----- DATA SUPPLIED

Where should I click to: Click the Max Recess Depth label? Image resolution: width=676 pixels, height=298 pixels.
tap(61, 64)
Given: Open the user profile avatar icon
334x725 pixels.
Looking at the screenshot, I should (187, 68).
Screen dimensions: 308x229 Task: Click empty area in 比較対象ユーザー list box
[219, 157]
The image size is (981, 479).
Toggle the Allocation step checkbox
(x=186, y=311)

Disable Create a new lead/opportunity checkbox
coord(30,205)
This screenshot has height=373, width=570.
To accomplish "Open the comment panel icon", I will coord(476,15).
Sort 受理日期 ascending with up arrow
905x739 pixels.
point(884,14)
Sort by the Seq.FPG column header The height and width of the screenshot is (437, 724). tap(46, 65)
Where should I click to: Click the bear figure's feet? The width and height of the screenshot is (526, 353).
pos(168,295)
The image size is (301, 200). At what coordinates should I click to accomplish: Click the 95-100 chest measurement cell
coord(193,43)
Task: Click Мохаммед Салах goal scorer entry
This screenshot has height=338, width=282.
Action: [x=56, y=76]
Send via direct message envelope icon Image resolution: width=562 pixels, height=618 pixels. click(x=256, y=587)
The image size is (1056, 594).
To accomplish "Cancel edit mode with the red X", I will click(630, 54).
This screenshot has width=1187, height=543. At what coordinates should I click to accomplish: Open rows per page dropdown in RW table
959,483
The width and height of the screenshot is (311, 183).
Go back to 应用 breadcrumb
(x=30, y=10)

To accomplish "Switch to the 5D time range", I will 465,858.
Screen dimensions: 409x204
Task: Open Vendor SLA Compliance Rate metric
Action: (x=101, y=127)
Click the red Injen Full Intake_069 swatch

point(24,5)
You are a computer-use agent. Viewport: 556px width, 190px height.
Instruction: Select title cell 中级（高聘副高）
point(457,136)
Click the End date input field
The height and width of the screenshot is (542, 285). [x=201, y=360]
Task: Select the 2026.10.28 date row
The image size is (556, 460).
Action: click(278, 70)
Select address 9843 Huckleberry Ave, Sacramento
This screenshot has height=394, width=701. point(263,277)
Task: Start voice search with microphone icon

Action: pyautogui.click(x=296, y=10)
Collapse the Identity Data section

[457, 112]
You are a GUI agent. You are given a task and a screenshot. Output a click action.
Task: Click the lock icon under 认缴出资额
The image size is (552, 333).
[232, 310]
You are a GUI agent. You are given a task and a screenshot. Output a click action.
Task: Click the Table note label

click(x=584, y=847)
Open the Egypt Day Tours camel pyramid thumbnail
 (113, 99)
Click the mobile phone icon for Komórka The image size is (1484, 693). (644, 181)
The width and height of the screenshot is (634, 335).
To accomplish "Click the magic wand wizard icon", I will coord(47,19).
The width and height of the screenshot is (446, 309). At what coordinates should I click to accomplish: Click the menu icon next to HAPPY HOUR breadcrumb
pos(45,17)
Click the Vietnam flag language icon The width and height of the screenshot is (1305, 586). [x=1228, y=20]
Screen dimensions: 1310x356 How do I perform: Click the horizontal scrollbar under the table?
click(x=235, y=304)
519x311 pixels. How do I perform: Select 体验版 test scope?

----------

ACTIVITY :: Everything from the line containing "You are a computer-use" through the final line of the records is what you should print, exactly and with nothing added.

ANSWER SECTION ::
You are a computer-use agent. Viewport: 556px width, 190px height.
Instruction: Select title cell 中级（高聘副高）
point(457,136)
Click the End date input field
The height and width of the screenshot is (542, 285). [x=201, y=360]
Task: Select the 2026.10.28 date row
The image size is (556, 460).
Action: click(278, 70)
Select address 9843 Huckleberry Ave, Sacramento
This screenshot has height=394, width=701. point(263,277)
Task: Start voice search with microphone icon

Action: pyautogui.click(x=296, y=10)
Collapse the Identity Data section

[457, 112]
You are a GUI agent. You are given a task and a screenshot. Output a click action.
Task: Click the lock icon under 认缴出资额
The image size is (552, 333).
[232, 310]
You are a GUI agent. You are given a task and a screenshot. Output a click action.
Task: Click the Table note label

click(x=584, y=847)
Open the Egypt Day Tours camel pyramid thumbnail
 (113, 99)
Click the mobile phone icon for Komórka The image size is (1484, 693). (644, 181)
The width and height of the screenshot is (634, 335).
To accomplish "Click the magic wand wizard icon", I will coord(47,19).
The width and height of the screenshot is (446, 309). At what coordinates should I click to accomplish: Click the menu icon next to HAPPY HOUR breadcrumb
pos(45,17)
Click the Vietnam flag language icon The width and height of the screenshot is (1305, 586). [x=1228, y=20]
Screen dimensions: 1310x356 How do I perform: Click the horizontal scrollbar under the table?
click(x=235, y=304)
519x311 pixels. How do I perform: Select 体验版 test scope?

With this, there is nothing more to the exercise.